[Your objective] Continue the patent passage below on the human-computer interaction apparatus and electronic device, starting right after its last sentence.

══ Provided passage

In an optional implementation of this embodiment of the present application, the apparatus 300 further includes:

    • an optimization module configured to, when the first interaction point and the second interaction point are located at a same position, optimize the position of the second interaction point.


It should be understood that the apparatus embodiment may correspond to the method embodiment described above. For similar descriptions, reference may be made to the method embodiment. To avoid repetitions, details are not described herein again. Specifically, the apparatus 300 shown in FIG. 13 may perform the method embodiment corresponding to FIG. 1, and the above and other operations and/or functions of the modules in the apparatus 300 are respectively intended to implement corresponding procedures of the method in FIG. 1, which are not described herein again for the sake of brevity.


The apparatus 300 in this embodiment of the present application is described above with reference to the accompanying drawings from the perspective of a functional module. It should be understood that the functional module may be implemented in the form of hardware, or may be implemented by instructions in the form of software, or may be implemented by a combination of hardware and a software module. Specifically, the steps of the method embodiment of the first aspect in the embodiments of the present application may be performed by a hardware integrated logic circuit in a processor and/or the instructions in the form of software. The steps of the method according to the first aspect disclosed in conjunction with the embodiments of the present application may be directly embodied to be performed by a hardware decoding processor or by a combination of hardware in the decoding processor and a software module. Optionally, the software module may be located in a mature storage medium in the art, such as a random access memory, a flash memory, a read-only memory, a programmable read-only memory, an electrically erasable programmable memory, or a register. The storage medium is located in a memory. The processor reads information in the memory, which is used in combination with the hardware of the processor to perform the steps in the foregoing method embodiment of the first aspect.



FIG. 14 is a schematic block diagram of an electronic device according to an embodiment of the present application. As shown in FIG. 14, the electronic device 400 may include:

    • a memory 410 and a processor 420. The memory 410 is configured to store a computer program, and transmit the computer program to the processor 420. In other words, the processor 420 may call the computer program from the memory 410 and run the computer program, to implement the human-computer interaction method in the embodiments of the present application.

════
══ Material provided

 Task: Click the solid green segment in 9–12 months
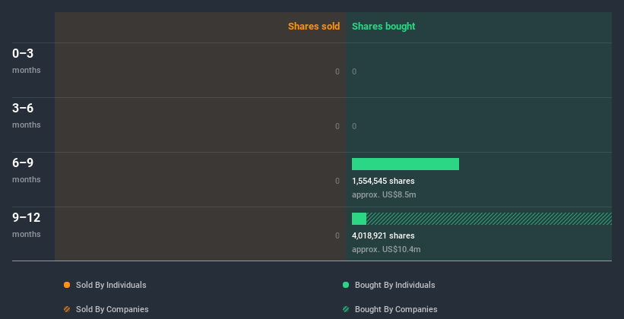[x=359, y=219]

════
══ Material provided

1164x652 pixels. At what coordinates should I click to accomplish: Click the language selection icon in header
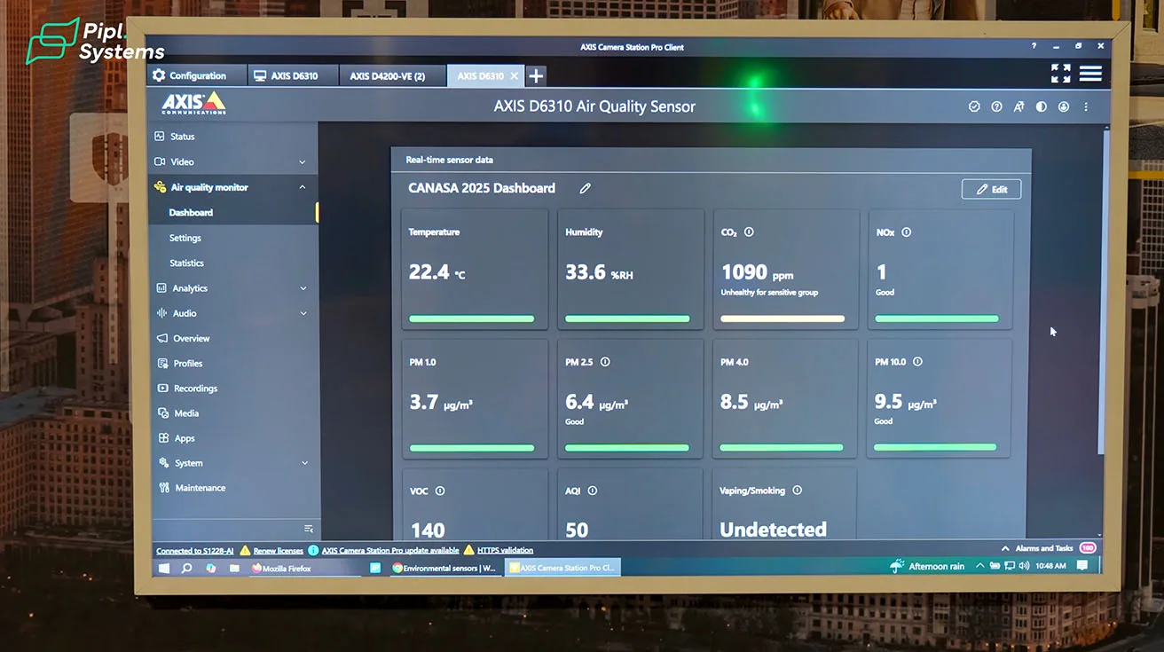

════

[Exercise output]
For example, the processor 420 may be configured to perform the above embodiment of the human-computer interaction method according to instructions in the computer program.


In some embodiments of the present application, the processor 420 may include, but is not limited to,

    • a general-purpose processor, a digital signal processor (DSP), an application specific integrated circuit (ASIC), a field programmable gate array (FPGA) or another programmable logic device, a discrete gate or transistor logic device, a discrete hardware component, and the like.


In some embodiments of the present application, the memory 410 includes, but is not limited to:

    • a volatile memory and/or a non-volatile memory. The non-volatile memory may be a read-only memory (ROM), a programmable read-only memory (PROM), an erasable programmable read-only memory (EPROM), an electrically erasable programmable read-only memory (EEPROM), or a flash memory. The volatile memory may be a random access memory (RAM), which is used as an external cache. By way of example but not restrictive description, many forms of RAMs may be used, for example, a static random access memory (SRAM), a dynamic random access memory (DRAM), a synchronous dynamic random access memory (SDRAM), a double data rate synchronous dynamic random access memory (DDR SDRAM), an enhanced synchronous dynamic random access memory (ESDRAM), a synch link dynamic random access memory (SLDRAM), and a direct rambus random access memory (DR RAM).


In some embodiments of the present application, the computer program may be divided into one or more modules. The one or more modules are stored in the memory 410 and are executed by the processor 420, to implement the human-computer interaction method provided in the present application. The one or more modules may be a series of computer program instruction segments capable of implementing specific functions. The instruction segments are used to describe an execution process of the computer program in the electronic device.


As shown in FIG. 14, the electronic device 400 may further include:

    • a transceiver 430. The transceiver 430 may be connected to the processor 420 or the memory 410.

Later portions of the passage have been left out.